En las noches frías de Otavalo, cuando la neblina descendía desde el Imbabura y los perros ladraban sin razón, los padres de antaño tenían sus propios métodos para corregir a sus hijos. No necesitaban castigos físicos ni largos discursos. Bastaba con nombrar a dos figuras temidas, cuyas sombras parecían vivir bajo las camas y entre los pliegues del silencio nocturno: el duende y el Cuco.
Al primero lo describían como un ser juguetón, pero siniestro. Si encontraba a un niño desobediente, lo arrastraba hasta su cueva, escondida en lo más profundo del bosque, donde lo ponía a trabajar sin descanso.
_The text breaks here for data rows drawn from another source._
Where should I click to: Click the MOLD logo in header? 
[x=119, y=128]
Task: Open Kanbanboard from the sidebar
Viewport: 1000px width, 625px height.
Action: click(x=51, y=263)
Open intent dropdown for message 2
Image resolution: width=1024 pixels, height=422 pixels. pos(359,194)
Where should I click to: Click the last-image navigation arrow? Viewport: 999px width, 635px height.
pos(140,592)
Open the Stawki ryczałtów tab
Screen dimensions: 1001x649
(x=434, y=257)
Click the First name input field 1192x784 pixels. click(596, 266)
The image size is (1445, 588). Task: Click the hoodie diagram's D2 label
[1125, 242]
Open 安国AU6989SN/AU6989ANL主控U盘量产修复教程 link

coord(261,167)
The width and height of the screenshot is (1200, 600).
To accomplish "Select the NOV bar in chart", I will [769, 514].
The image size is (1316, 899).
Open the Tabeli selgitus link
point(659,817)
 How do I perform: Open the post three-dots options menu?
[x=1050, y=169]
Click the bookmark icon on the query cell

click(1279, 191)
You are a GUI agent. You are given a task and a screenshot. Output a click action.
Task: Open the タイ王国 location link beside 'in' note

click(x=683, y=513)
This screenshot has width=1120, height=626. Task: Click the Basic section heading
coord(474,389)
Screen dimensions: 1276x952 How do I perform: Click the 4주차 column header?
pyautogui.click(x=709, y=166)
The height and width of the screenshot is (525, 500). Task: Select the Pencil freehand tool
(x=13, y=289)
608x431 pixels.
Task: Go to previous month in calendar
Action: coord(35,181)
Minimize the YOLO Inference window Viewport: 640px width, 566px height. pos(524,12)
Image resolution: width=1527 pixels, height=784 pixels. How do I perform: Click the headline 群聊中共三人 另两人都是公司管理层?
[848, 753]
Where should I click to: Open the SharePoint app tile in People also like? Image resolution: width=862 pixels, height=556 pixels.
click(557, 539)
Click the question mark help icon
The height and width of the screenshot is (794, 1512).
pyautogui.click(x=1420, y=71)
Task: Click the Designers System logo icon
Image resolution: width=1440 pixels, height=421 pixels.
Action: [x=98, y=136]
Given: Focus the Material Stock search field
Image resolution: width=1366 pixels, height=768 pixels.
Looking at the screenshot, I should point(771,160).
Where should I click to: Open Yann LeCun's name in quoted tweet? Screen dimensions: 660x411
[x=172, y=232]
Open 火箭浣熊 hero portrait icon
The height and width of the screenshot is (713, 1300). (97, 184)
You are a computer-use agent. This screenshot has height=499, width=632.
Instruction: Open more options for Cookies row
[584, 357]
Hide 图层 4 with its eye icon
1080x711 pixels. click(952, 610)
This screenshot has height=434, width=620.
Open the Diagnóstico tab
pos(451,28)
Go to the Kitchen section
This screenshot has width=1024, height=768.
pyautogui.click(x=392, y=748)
Si el pequeño lograba regresar, lo hacía con los ojos abiertos por el susto y una aversión casi automática a cualquier travesura.
Pero si la amenaza del duende no surtía efecto —si el niño seguía sin dormir, haciendo berrinches o tirando la comida—, entonces se invocaba al más temido de todos: el Cuco.
Al Cuco no se lo describía con precisión. No tenía rostro definido ni figura constante, y justo por eso era más temible. Su forma era un misterio moldeado por el miedo: algunos lo imaginaban como un bulto negro con ojos encendidos como brasas; otros como una sombra alargada con garras que arañaban el silencio.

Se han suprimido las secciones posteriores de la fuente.